The article “Archdiocese of America Takes Steps to Clean Up Financial Mess; Questions Still Remain About Deficits; Misappropriations,” contained several statements relating to Jim Logothetis. I would like to make the following clear:
Our decision to include these statements emanated from several messages we received from individuals involved in or privy to the relationship between Holy Trinity Church and the Hellenic American Academy in Chicago.
The said individuals, all of whom have asked to remain anonymous for various reasons, expressed their concerns about the contentious relationship that had developed between the two entities and shared court documents relating to bankruptcy filings between the church and the school, during which Mr. Logothetis was president of both entities.
These factors led these individuals to express their concerns about Mr. Logothetis’ ability to serve the National Church in the capacity that was noted and ultimately led to our decision to publish what we did.
We implied that there was litigation— and there was not. That was our mistake and we should have been more diligent to differentiate between law suits and bankruptcy filings. The said documents that we misinterpreted as law suits were in fact bankruptcies between the two entities are here, here, here and here.
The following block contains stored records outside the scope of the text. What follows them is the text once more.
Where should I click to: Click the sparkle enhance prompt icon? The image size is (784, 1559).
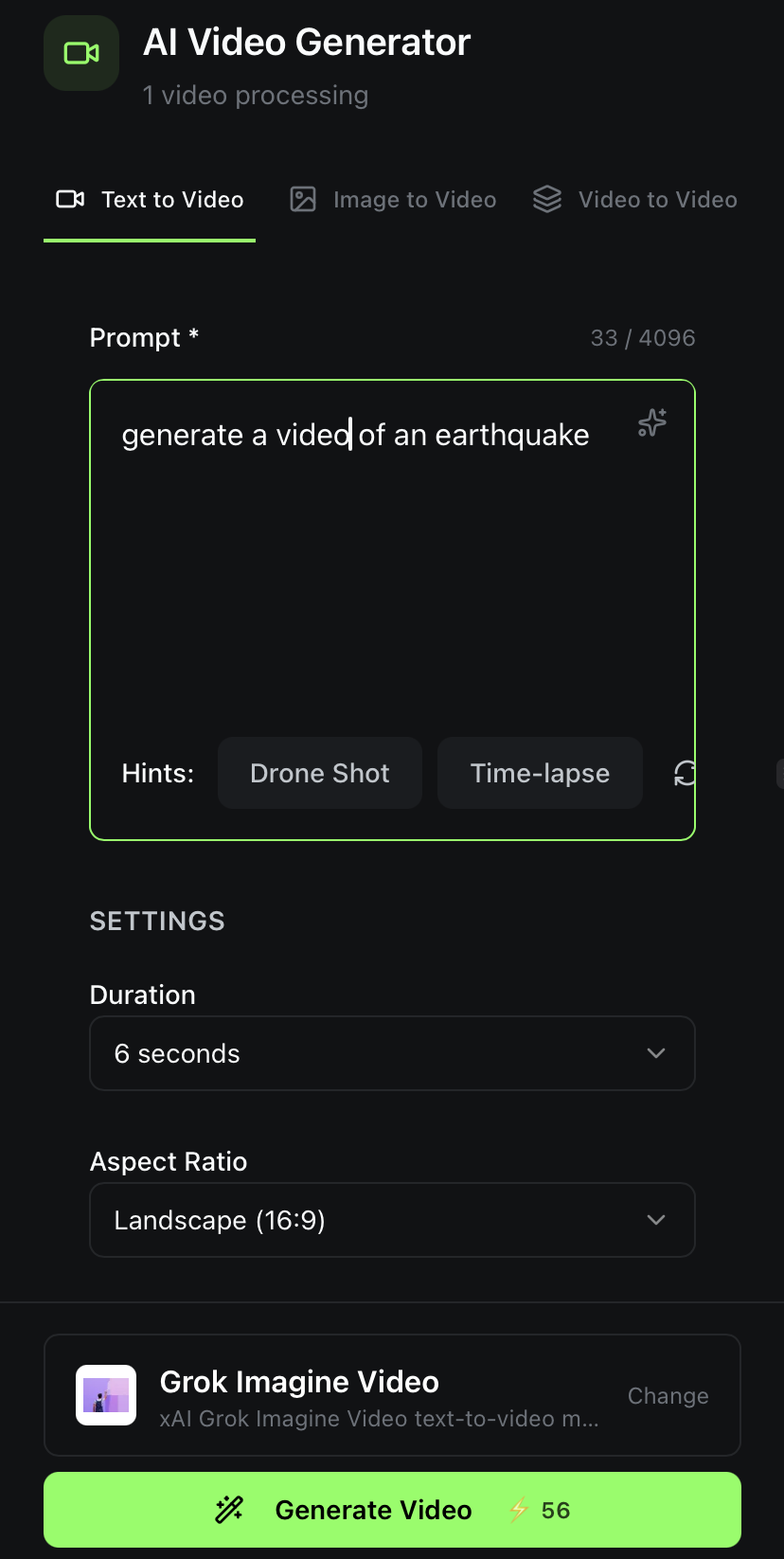pos(651,422)
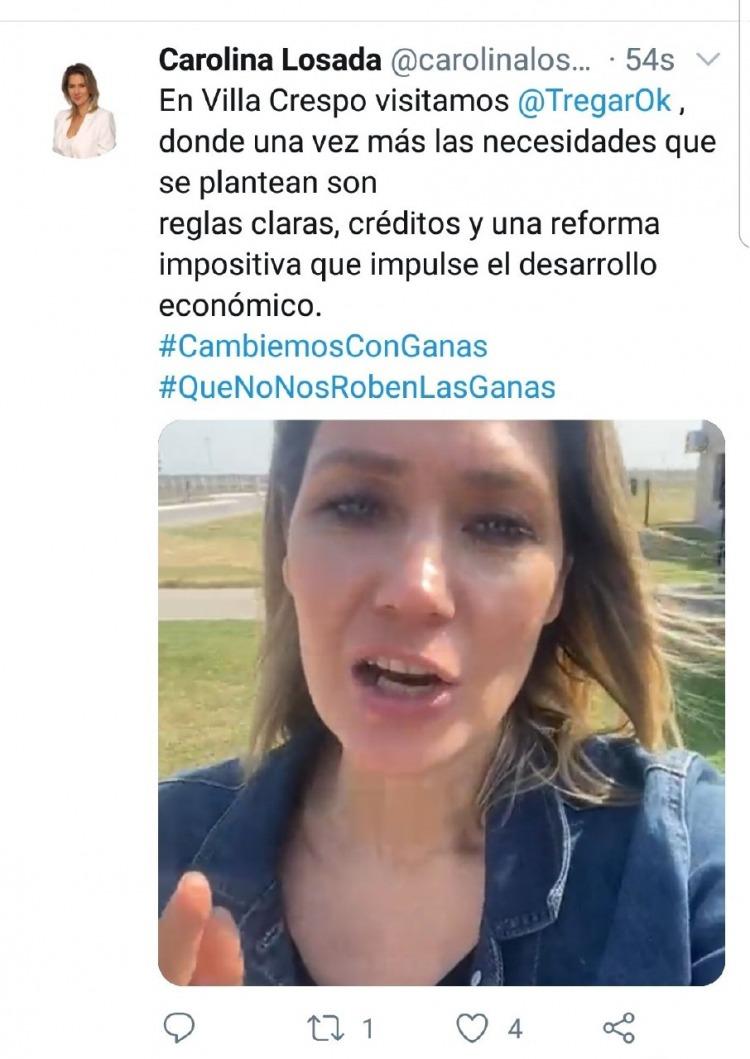Visit the @TregarOk mention
The height and width of the screenshot is (1059, 750).
594,101
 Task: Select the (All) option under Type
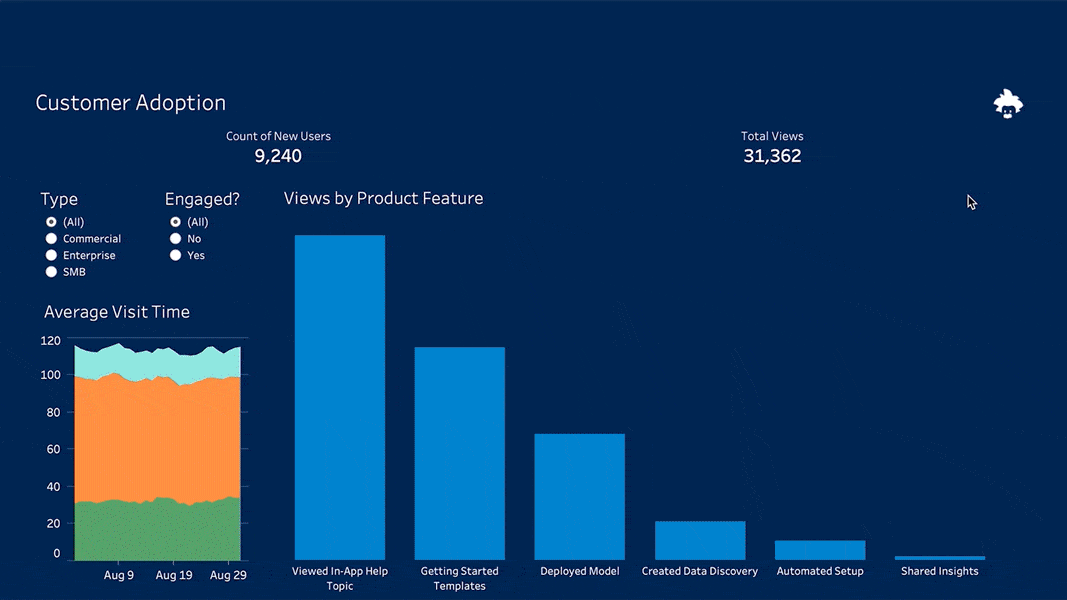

We regret the discrepancy and reiterate that, according to a statement by his attorney, Mr. Logothetis was authorized, with the full knowledge and consent of the parish assembly of Holy Trinity and the Academy, to sign the documents (all of which were reviewed by legal counsel) as president of the parish council and chairman of the Academy’s board of trustees. Any suggestion that Mr. Logothetis is involved in litigation or his actions resulted in litigation against Holy Trinity are inaccurate and are retracted.
Furthermore, upon receipt of the numerous concerns from the said individuals expressing their concern about Mr. Logothetis’ service to the Church, we should have reached out to Mr. Logothetis and/or those responsible for his appointment to the Archdiocesan audit committee for a response. We did not do this, and we should have.